Every record here needs to be written out again exactly.

■ Records excerpted from a collection:

--

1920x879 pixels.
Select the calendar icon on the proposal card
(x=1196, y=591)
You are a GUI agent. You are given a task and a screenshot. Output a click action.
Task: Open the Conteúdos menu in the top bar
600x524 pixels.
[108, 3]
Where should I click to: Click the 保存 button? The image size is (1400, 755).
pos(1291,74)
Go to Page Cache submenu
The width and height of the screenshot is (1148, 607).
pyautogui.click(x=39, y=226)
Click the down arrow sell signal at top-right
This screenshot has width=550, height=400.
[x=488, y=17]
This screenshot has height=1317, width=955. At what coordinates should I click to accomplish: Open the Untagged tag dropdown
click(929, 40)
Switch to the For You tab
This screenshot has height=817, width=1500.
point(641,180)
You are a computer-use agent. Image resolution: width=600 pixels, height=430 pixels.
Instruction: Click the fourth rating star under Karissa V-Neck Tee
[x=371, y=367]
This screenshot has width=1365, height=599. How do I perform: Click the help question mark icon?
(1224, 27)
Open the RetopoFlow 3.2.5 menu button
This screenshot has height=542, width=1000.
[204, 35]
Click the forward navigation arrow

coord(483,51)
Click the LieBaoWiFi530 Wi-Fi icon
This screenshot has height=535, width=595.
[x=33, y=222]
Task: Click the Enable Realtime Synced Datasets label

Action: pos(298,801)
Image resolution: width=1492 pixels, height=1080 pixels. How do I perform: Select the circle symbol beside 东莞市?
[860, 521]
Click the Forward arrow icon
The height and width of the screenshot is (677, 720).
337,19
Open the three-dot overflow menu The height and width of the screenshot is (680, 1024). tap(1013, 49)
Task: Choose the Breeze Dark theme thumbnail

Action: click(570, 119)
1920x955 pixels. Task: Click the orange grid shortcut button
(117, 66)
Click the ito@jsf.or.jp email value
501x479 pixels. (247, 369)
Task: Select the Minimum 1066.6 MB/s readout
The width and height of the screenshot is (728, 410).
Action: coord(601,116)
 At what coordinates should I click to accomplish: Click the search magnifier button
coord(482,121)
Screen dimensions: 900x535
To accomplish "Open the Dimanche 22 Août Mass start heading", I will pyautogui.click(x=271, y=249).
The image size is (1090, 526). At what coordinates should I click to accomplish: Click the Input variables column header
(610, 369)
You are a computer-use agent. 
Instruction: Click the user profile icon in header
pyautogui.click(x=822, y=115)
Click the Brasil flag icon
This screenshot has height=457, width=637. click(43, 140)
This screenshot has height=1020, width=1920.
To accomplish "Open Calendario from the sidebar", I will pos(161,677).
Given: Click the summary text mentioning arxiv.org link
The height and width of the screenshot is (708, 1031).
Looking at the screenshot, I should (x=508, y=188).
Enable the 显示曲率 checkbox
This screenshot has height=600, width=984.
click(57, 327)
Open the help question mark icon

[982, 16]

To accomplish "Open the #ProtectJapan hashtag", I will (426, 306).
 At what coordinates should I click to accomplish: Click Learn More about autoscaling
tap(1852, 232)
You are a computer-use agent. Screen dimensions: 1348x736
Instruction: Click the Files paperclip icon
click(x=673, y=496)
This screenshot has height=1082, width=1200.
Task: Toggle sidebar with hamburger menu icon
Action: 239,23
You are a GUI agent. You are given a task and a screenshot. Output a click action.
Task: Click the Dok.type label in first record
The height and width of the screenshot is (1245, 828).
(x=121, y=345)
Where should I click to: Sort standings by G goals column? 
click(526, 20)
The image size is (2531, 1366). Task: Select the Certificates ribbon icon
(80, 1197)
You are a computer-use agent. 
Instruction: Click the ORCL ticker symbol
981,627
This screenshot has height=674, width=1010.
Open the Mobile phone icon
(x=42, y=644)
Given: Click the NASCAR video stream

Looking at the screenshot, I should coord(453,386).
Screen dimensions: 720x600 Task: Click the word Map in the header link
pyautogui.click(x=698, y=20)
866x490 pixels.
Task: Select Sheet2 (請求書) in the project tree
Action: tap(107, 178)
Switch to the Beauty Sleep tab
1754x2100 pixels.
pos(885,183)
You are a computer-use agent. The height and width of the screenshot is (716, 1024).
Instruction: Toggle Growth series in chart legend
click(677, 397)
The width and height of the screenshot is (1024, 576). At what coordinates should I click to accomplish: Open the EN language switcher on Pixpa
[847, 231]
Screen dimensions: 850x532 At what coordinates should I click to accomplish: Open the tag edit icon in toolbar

--

■ Task answer:
1920x879 pixels.
Select the calendar icon on the proposal card
(x=1196, y=591)
You are a GUI agent. You are given a task and a screenshot. Output a click action.
Task: Open the Conteúdos menu in the top bar
600x524 pixels.
[108, 3]
Where should I click to: Click the 保存 button? The image size is (1400, 755).
pos(1291,74)
Go to Page Cache submenu
The width and height of the screenshot is (1148, 607).
pyautogui.click(x=39, y=226)
Click the down arrow sell signal at top-right
This screenshot has width=550, height=400.
[x=488, y=17]
This screenshot has height=1317, width=955. At what coordinates should I click to accomplish: Open the Untagged tag dropdown
click(929, 40)
Switch to the For You tab
This screenshot has height=817, width=1500.
point(641,180)
You are a computer-use agent. Image resolution: width=600 pixels, height=430 pixels.
Instruction: Click the fourth rating star under Karissa V-Neck Tee
[x=371, y=367]
This screenshot has width=1365, height=599. How do I perform: Click the help question mark icon?
(1224, 27)
Open the RetopoFlow 3.2.5 menu button
This screenshot has height=542, width=1000.
[204, 35]
Click the forward navigation arrow

coord(483,51)
Click the LieBaoWiFi530 Wi-Fi icon
This screenshot has height=535, width=595.
[x=33, y=222]
Task: Click the Enable Realtime Synced Datasets label

Action: pos(298,801)
Image resolution: width=1492 pixels, height=1080 pixels. How do I perform: Select the circle symbol beside 东莞市?
[860, 521]
Click the Forward arrow icon
The height and width of the screenshot is (677, 720).
337,19
Open the three-dot overflow menu The height and width of the screenshot is (680, 1024). tap(1013, 49)
Task: Choose the Breeze Dark theme thumbnail

Action: click(570, 119)
1920x955 pixels. Task: Click the orange grid shortcut button
(117, 66)
Click the ito@jsf.or.jp email value
501x479 pixels. (247, 369)
Task: Select the Minimum 1066.6 MB/s readout
The width and height of the screenshot is (728, 410).
Action: coord(601,116)
 At what coordinates should I click to accomplish: Click the search magnifier button
coord(482,121)
Screen dimensions: 900x535
To accomplish "Open the Dimanche 22 Août Mass start heading", I will pyautogui.click(x=271, y=249).
The image size is (1090, 526). At what coordinates should I click to accomplish: Click the Input variables column header
(610, 369)
You are a computer-use agent. 
Instruction: Click the user profile icon in header
pyautogui.click(x=822, y=115)
Click the Brasil flag icon
This screenshot has height=457, width=637. click(43, 140)
This screenshot has height=1020, width=1920.
To accomplish "Open Calendario from the sidebar", I will pos(161,677).
Given: Click the summary text mentioning arxiv.org link
The height and width of the screenshot is (708, 1031).
Looking at the screenshot, I should (x=508, y=188).
Enable the 显示曲率 checkbox
This screenshot has height=600, width=984.
click(57, 327)
Open the help question mark icon

[982, 16]

To accomplish "Open the #ProtectJapan hashtag", I will (426, 306).
 At what coordinates should I click to accomplish: Click Learn More about autoscaling
tap(1852, 232)
You are a computer-use agent. Screen dimensions: 1348x736
Instruction: Click the Files paperclip icon
click(x=673, y=496)
This screenshot has height=1082, width=1200.
Task: Toggle sidebar with hamburger menu icon
Action: 239,23
You are a GUI agent. You are given a task and a screenshot. Output a click action.
Task: Click the Dok.type label in first record
The height and width of the screenshot is (1245, 828).
(x=121, y=345)
Where should I click to: Sort standings by G goals column? 
click(526, 20)
The image size is (2531, 1366). Task: Select the Certificates ribbon icon
(80, 1197)
You are a computer-use agent. 
Instruction: Click the ORCL ticker symbol
981,627
This screenshot has height=674, width=1010.
Open the Mobile phone icon
(x=42, y=644)
Given: Click the NASCAR video stream

Looking at the screenshot, I should coord(453,386).
Screen dimensions: 720x600 Task: Click the word Map in the header link
pyautogui.click(x=698, y=20)
866x490 pixels.
Task: Select Sheet2 (請求書) in the project tree
Action: tap(107, 178)
Switch to the Beauty Sleep tab
1754x2100 pixels.
pos(885,183)
You are a computer-use agent. The height and width of the screenshot is (716, 1024).
Instruction: Toggle Growth series in chart legend
click(677, 397)
The width and height of the screenshot is (1024, 576). At what coordinates should I click to accomplish: Open the EN language switcher on Pixpa
[847, 231]
Screen dimensions: 850x532 At what coordinates should I click to accomplish: Open the tag edit icon in toolbar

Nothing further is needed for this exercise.